Within the American population today, it is not well understood that leaders of political organizations in any city or state are power and patronage givers. The Borough President of Manhattan, that is New York County, though an elected official, was not as powerful as the Chief of Tammany Hall, the Democratic Organization of New York County. In effect, the Borough President served at the indulgence of the Tammany Hall organization, where its "chief" wielded enormous power. It was the same with the mayor if he were a Democrat, since the New York County Democratic organization, Tammany Hall, decided who would run for mayor. The successful candidate understood that Tammany Hall could always desert her/him at the next election if she/he did not behave as a good Democrat. Even the governor was beholden to Tammany Hall, because its influence in New York City and indeed, throughout the state, was formidable. Tammany Hall, representative of the northern wing of the Democratic Party, was by the beginning of the 20th century a very useful home receptacle for the significant wave of Anglophone Caribbean immigrants that began after the Spanish American War.

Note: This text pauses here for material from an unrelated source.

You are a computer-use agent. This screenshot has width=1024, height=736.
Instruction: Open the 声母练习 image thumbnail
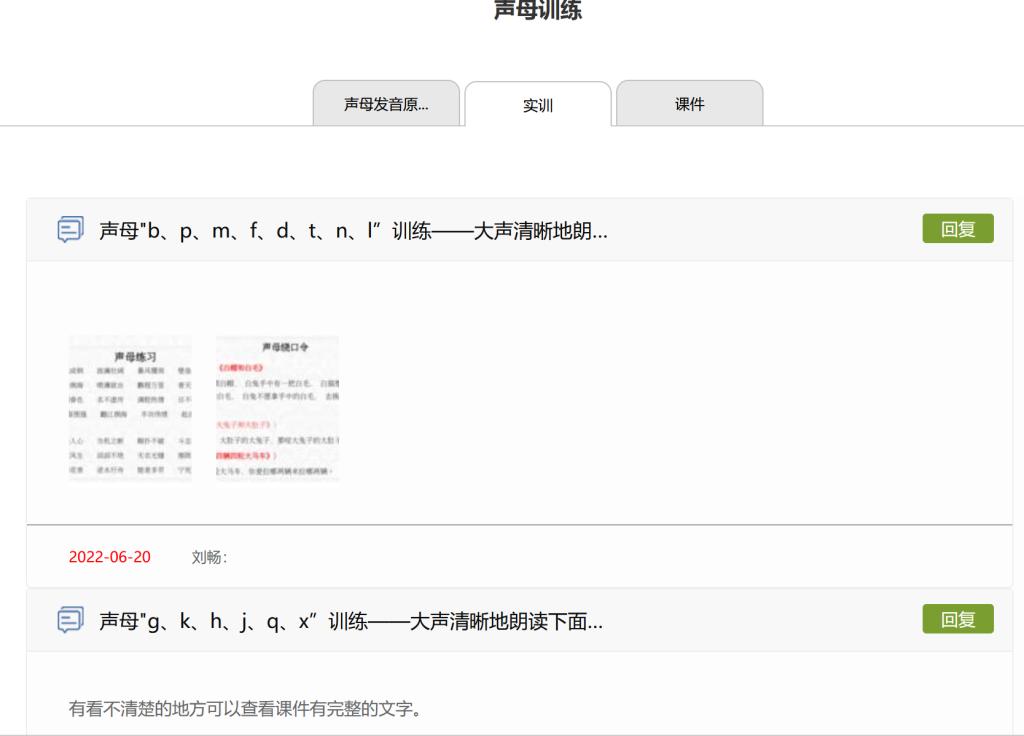[x=130, y=409]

THE CARIBBEAN IMMIGRANT AND THE LURE OF PARTY POLITICS
Many of these immigrants had worked on the Panama Canal where they had come in contact with Americans, and from this association a significant number concluded that the United States would be a much more fruitful place than their homelands for their personal advancement. So they came. Others were drawn by tales of great financial wealth available to the enterprising. Others merely wanted to be employed. But the 1917 Immigration Act slowed the pace of Caribbean immigration, as did the 1924 Act. Interestingly both acts, though racist, preferring persons from Great Britain and northern Europe, insured that the successful Caribbean immigrant would now be, at the least, a literate one. …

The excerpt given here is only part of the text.